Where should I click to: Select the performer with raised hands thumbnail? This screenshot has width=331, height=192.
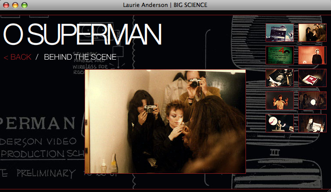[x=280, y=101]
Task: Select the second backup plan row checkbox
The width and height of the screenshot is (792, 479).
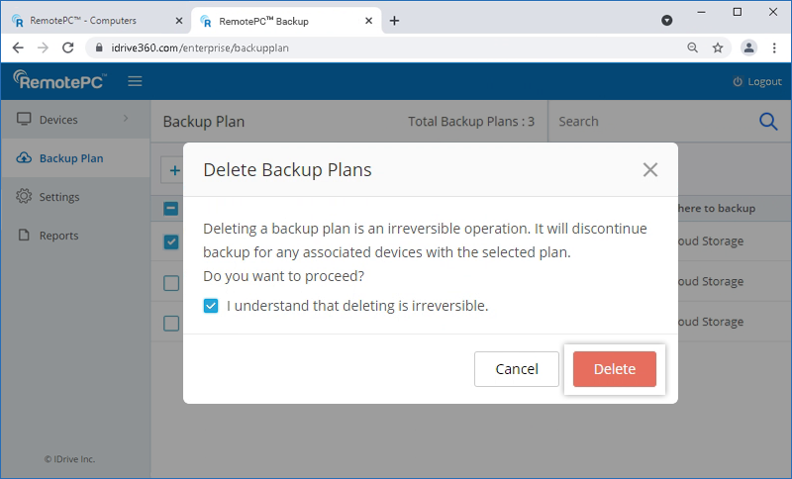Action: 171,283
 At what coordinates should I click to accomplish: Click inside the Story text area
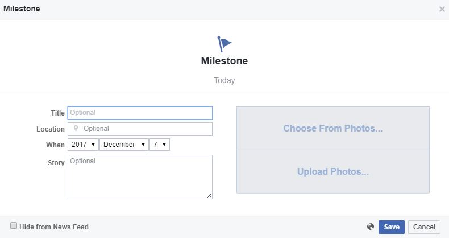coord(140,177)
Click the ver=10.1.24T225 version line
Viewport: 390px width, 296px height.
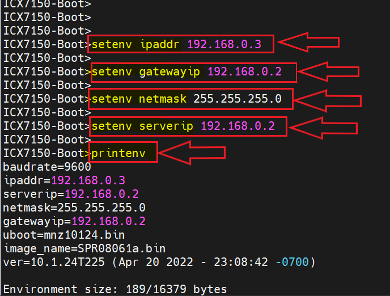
* * *
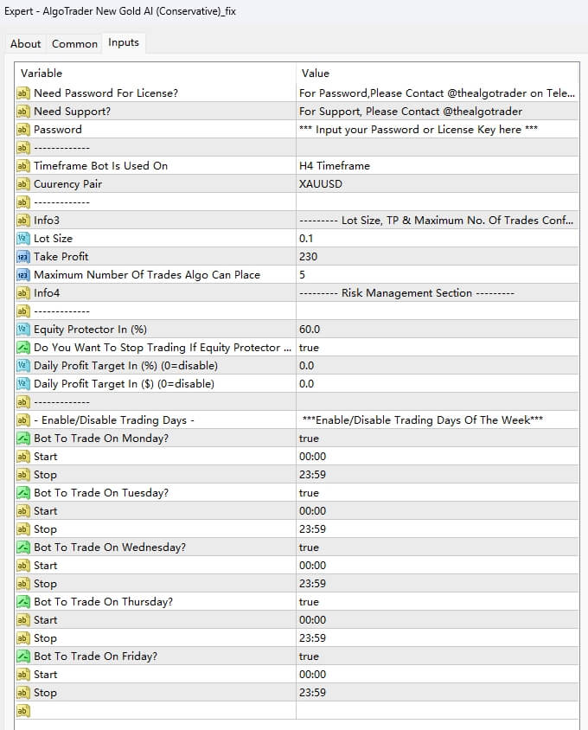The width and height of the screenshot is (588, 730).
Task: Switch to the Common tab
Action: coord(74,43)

Exercise directions: With the line holding "Click the ver=10.1.24T225 version line" as the first and the line holding "Viewport: 390px width, 296px height." as the last, please transcribe exactly the lines of the material above in that range and nothing else.

Task response:
Click the ver=10.1.24T225 version line
Viewport: 390px width, 296px height.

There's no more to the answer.